[Your task]:
Look through the entries that follow and return each line that has the string "height".

[Recorded information]:
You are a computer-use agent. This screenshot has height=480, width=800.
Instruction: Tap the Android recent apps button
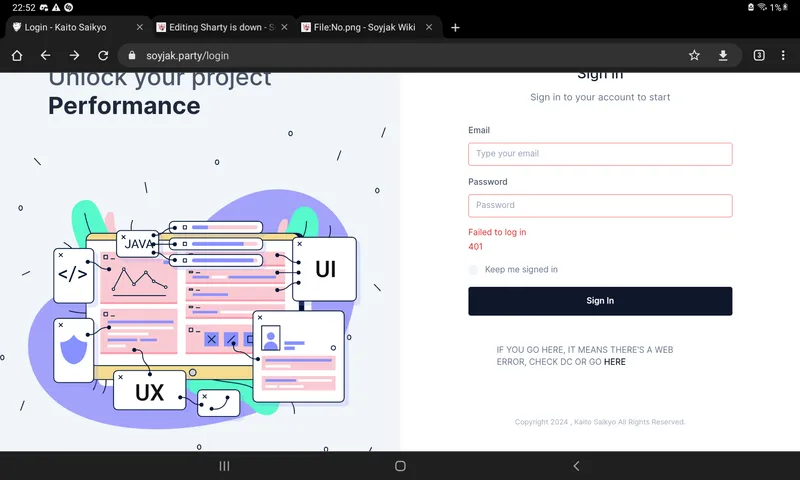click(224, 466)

---

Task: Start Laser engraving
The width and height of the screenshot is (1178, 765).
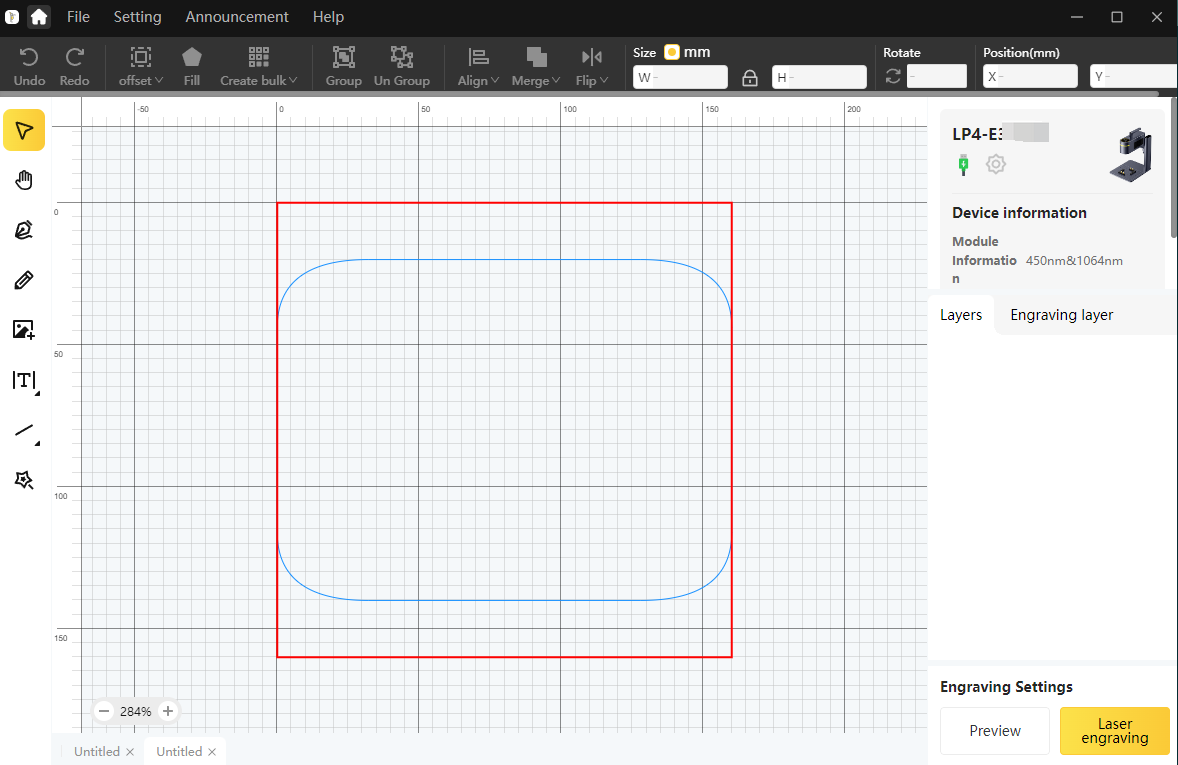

[Exercise response]:
You are a computer-use agent. This screenshot has height=480, width=800.
The width and height of the screenshot is (1178, 765).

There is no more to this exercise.